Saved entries
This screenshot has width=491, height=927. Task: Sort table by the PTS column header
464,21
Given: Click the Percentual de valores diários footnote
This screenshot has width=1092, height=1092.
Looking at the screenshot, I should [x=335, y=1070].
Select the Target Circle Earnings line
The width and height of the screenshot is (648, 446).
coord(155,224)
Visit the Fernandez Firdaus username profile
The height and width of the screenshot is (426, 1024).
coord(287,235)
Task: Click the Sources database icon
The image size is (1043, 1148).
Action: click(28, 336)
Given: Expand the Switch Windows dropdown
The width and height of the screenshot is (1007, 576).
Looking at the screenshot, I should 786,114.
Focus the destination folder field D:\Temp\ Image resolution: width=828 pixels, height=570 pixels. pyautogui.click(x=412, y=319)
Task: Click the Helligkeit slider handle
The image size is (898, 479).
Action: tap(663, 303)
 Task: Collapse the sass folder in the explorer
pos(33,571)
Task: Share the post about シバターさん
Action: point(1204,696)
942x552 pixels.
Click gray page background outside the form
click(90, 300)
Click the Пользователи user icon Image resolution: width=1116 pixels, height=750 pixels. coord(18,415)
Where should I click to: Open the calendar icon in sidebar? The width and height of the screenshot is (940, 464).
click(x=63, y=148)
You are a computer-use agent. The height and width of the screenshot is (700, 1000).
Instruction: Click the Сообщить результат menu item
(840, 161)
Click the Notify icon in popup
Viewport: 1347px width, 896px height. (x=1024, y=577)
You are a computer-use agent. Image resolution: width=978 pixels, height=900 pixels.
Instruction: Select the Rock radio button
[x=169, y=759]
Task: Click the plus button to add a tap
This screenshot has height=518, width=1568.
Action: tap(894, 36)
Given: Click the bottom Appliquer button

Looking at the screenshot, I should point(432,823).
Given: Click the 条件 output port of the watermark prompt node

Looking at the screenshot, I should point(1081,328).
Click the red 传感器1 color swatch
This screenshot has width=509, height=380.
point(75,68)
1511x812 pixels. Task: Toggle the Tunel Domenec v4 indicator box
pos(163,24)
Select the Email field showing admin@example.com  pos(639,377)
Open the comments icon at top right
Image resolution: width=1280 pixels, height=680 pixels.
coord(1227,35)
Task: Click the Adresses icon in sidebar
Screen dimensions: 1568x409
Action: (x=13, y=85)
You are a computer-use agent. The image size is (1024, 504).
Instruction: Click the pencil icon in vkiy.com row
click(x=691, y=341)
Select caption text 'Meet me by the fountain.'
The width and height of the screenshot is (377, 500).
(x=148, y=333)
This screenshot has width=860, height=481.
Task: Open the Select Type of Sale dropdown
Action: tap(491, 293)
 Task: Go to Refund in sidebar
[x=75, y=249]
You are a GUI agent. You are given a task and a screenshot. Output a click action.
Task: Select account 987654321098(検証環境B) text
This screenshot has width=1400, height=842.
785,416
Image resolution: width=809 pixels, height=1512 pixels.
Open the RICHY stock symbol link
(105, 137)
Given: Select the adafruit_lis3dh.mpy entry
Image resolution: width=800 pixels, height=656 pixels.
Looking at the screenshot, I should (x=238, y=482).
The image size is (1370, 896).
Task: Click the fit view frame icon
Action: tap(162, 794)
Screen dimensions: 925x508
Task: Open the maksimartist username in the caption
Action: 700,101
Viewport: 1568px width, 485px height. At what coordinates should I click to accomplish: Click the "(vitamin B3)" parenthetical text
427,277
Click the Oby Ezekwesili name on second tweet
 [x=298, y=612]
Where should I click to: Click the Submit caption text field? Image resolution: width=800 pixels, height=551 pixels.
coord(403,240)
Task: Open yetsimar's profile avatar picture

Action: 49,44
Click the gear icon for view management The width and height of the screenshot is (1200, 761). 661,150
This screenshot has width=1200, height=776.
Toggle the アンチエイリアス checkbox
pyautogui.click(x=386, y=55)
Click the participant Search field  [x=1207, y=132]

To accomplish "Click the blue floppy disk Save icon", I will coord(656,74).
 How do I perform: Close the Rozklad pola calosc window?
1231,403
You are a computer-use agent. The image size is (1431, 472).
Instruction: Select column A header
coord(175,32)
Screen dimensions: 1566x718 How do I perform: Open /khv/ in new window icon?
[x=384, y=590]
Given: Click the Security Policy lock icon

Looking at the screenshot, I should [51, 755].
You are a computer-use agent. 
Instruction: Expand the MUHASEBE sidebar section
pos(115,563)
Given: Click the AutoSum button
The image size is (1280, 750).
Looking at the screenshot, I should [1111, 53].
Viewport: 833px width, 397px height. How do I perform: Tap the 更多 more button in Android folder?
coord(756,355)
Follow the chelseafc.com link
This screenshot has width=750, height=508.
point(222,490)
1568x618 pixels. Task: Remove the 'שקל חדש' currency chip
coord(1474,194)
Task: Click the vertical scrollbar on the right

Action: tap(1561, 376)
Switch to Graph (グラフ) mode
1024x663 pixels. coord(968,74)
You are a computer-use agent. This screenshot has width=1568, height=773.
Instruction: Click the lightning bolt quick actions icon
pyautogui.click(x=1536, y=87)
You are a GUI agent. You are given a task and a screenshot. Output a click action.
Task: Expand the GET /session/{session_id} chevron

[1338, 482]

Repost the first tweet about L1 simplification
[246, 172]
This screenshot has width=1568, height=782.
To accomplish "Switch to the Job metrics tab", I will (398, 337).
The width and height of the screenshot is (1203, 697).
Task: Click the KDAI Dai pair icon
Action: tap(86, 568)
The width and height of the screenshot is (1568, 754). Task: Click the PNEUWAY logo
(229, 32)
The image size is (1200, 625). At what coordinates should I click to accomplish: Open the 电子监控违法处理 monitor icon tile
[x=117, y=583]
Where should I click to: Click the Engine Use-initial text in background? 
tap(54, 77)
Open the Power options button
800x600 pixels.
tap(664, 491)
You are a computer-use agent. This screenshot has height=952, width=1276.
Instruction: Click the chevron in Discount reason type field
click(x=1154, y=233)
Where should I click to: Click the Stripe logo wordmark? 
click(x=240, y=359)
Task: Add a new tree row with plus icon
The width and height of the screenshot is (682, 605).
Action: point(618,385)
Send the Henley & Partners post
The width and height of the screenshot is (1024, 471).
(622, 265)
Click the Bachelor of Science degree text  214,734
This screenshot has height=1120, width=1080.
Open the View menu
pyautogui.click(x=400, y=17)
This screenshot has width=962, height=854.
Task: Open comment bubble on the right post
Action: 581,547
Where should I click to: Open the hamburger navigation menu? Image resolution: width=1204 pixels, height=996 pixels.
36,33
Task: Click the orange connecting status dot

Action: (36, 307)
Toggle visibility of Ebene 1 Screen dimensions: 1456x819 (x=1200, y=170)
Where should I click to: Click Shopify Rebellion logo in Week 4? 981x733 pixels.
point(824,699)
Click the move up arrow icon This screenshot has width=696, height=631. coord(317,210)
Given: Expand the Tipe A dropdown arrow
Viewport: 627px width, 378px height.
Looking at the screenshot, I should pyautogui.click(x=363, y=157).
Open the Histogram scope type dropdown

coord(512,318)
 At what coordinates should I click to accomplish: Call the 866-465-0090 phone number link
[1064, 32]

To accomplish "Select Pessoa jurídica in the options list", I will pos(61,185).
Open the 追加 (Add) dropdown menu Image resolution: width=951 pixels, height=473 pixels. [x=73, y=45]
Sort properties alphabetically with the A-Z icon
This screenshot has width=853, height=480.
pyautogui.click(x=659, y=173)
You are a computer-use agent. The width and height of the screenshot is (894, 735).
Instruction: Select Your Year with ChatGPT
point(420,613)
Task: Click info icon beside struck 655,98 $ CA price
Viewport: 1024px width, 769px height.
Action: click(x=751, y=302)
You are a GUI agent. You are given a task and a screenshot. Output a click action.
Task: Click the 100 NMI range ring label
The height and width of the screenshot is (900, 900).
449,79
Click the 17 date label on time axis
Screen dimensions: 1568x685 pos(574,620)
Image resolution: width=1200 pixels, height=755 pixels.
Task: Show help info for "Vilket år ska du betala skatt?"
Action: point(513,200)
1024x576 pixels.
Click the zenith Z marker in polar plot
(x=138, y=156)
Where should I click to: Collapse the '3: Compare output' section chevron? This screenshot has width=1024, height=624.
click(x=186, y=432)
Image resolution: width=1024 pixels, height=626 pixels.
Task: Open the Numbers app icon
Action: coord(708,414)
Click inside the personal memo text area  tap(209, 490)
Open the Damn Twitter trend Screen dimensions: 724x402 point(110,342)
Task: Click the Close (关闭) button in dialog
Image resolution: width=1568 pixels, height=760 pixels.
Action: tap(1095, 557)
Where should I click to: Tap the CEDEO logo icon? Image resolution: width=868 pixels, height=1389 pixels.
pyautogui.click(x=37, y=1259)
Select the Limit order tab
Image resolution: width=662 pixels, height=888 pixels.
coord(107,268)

**PROBLEM**
All lines above from the line with "At what coordinates should I click to accomplish: Call" through the line with "Open the 追加", both included, are to be set down exactly, with nothing else.

**COMPLETED TASK**
 At what coordinates should I click to accomplish: Call the 866-465-0090 phone number link
[1064, 32]

To accomplish "Select Pessoa jurídica in the options list", I will pos(61,185).
Open the 追加 (Add) dropdown menu Image resolution: width=951 pixels, height=473 pixels. [x=73, y=45]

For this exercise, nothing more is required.